* **WHAT YOU ARE ASKED TO DO**: Start at the line that contains "This screenshot has width=568, height=568." in the listing below and extract every line through the last, exactly; leave pictures out.

* **INPUT MATERIAL**:
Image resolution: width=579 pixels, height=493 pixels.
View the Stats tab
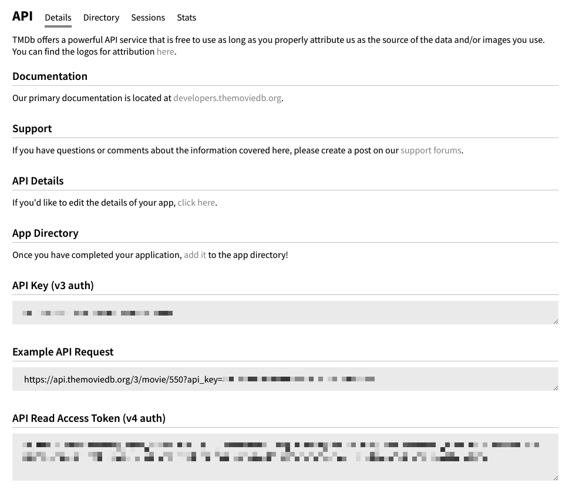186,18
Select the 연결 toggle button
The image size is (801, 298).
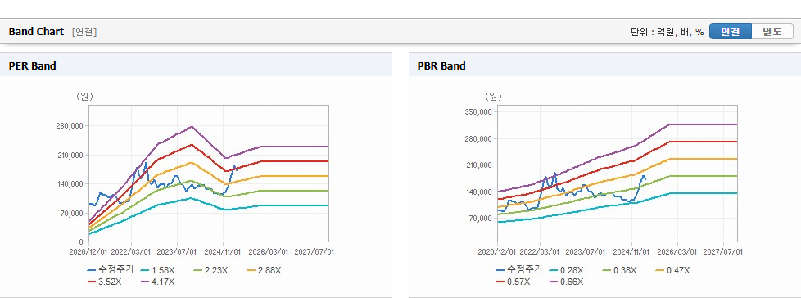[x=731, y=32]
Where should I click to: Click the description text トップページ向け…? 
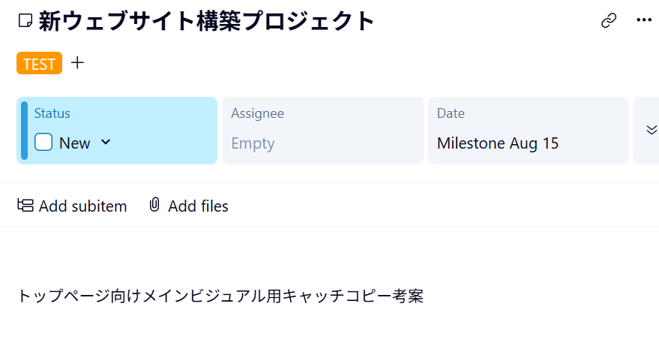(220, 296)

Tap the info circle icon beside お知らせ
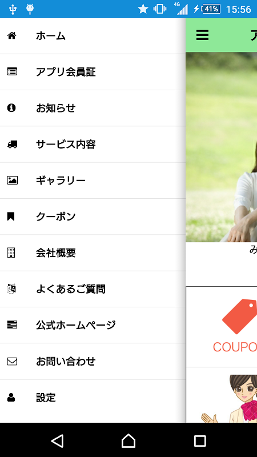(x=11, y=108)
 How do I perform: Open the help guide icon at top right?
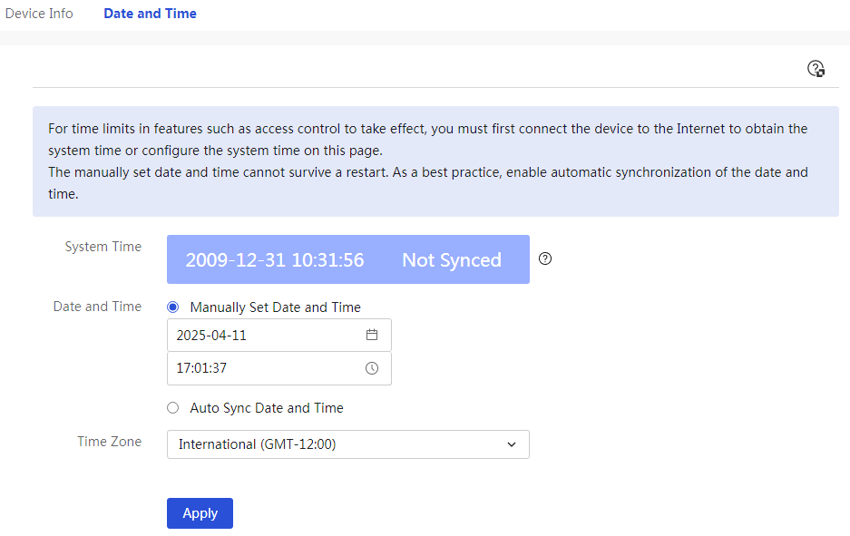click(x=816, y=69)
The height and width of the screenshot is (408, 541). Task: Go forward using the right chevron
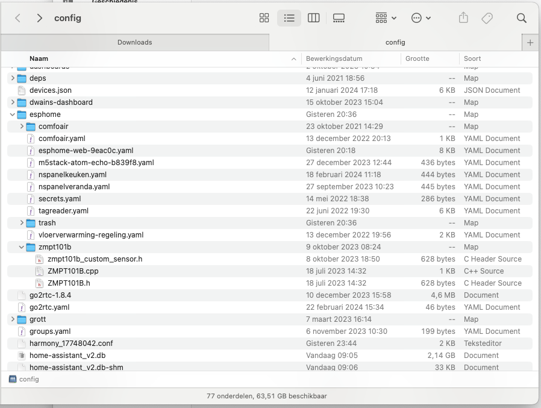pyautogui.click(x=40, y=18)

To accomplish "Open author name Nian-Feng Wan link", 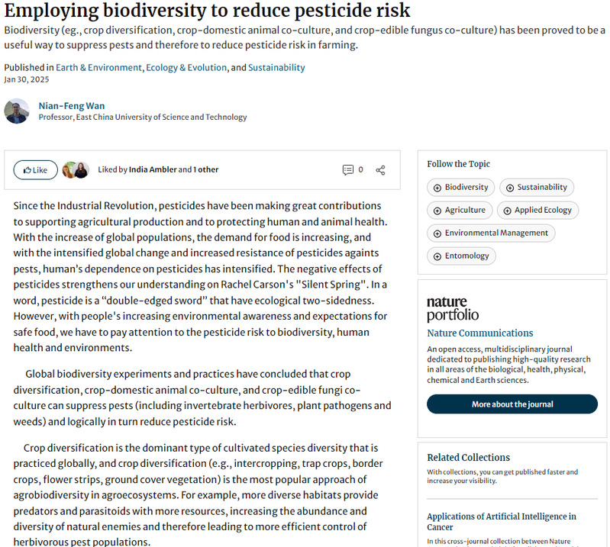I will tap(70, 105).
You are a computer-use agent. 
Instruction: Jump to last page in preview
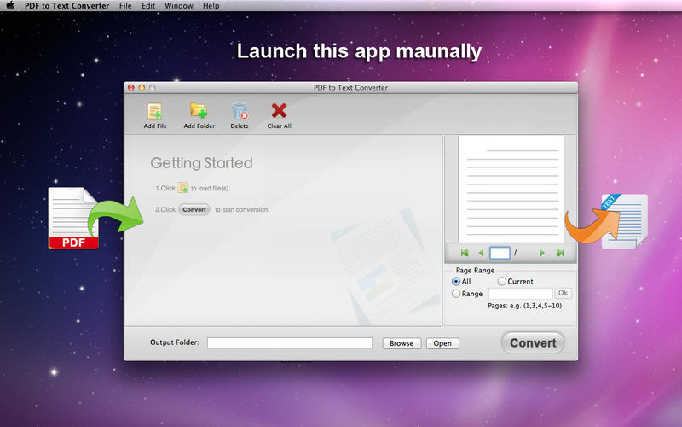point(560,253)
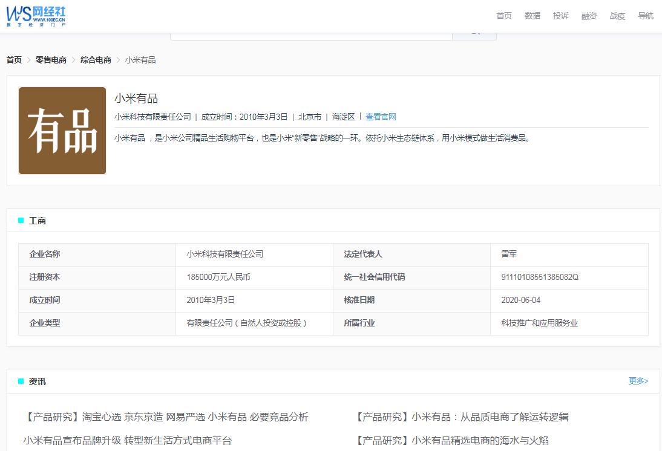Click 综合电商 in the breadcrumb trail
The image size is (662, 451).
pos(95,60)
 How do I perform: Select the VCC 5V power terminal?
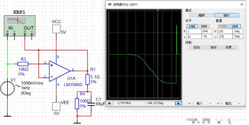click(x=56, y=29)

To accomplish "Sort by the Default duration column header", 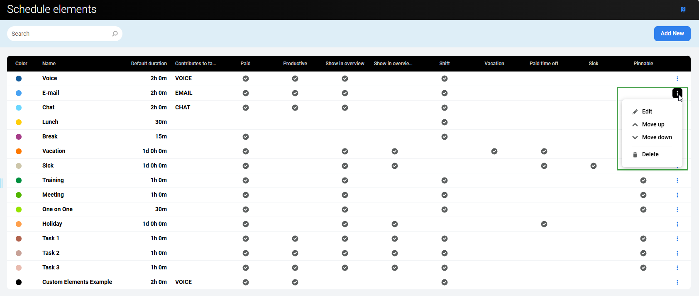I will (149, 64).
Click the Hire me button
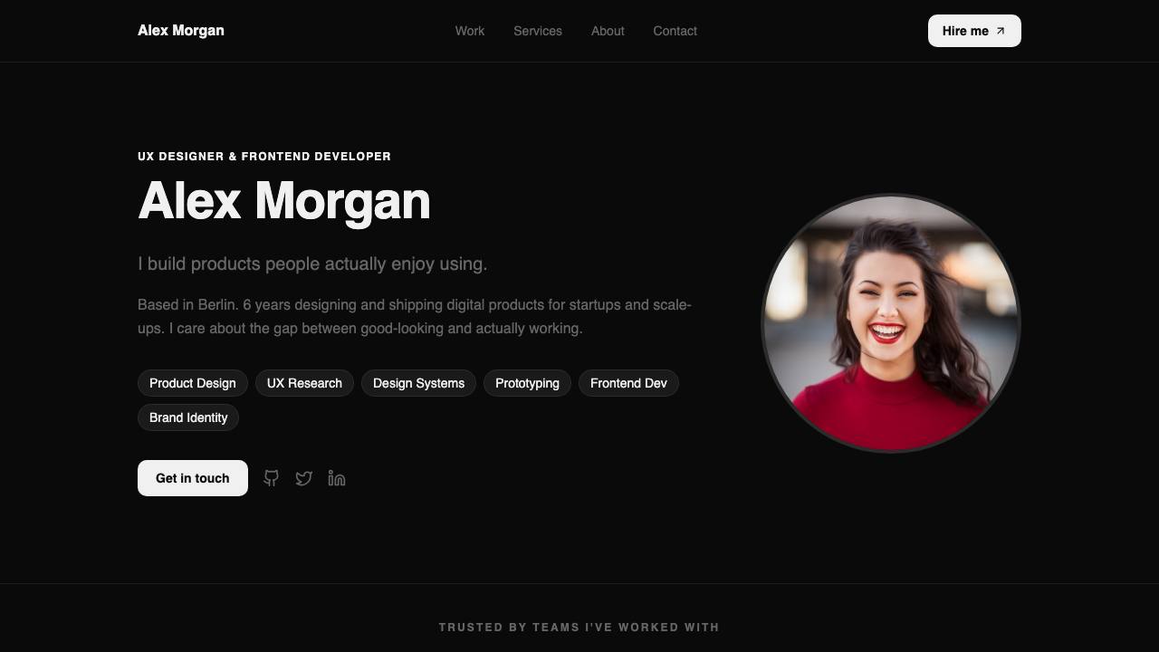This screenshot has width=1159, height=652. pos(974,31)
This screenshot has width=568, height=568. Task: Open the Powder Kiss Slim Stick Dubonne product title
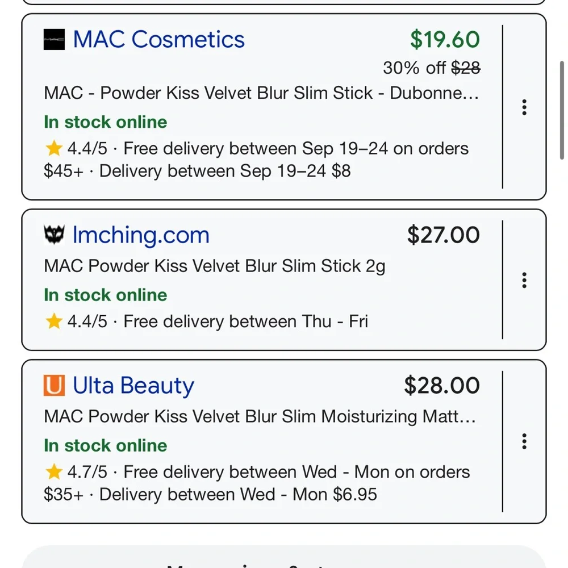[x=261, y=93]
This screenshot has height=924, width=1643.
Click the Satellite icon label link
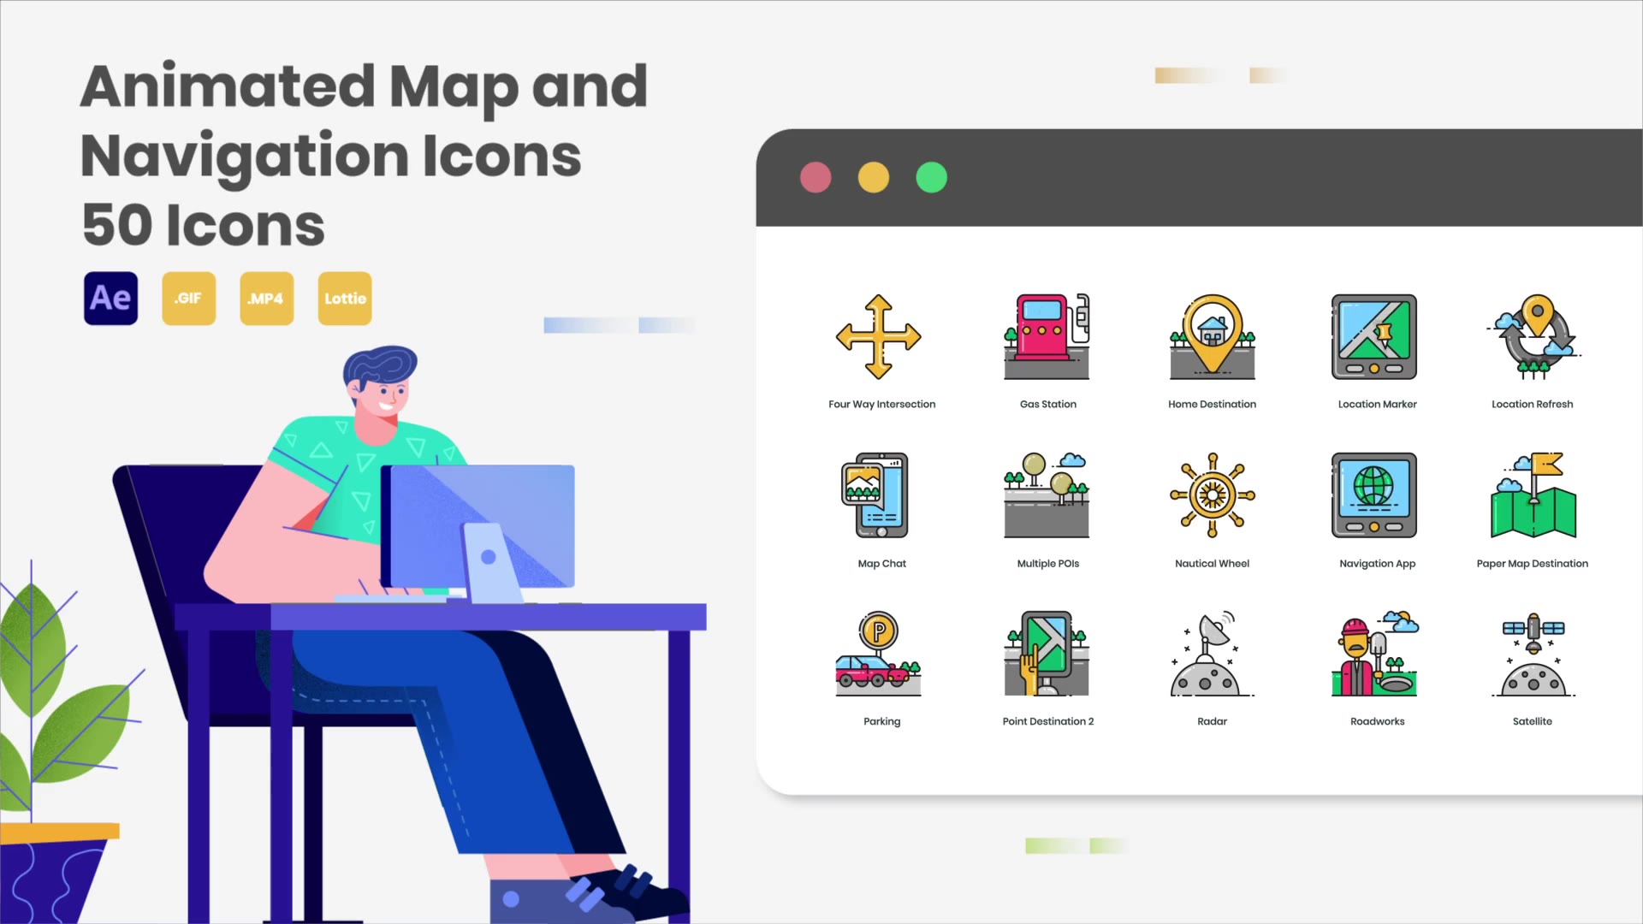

* **RESULT OF THIS TASK**:
This screenshot has width=568, height=568. Task: Open the Powder Kiss Slim Stick Dubonne product title
[x=261, y=93]
This screenshot has height=924, width=1643.
Click the Satellite icon label link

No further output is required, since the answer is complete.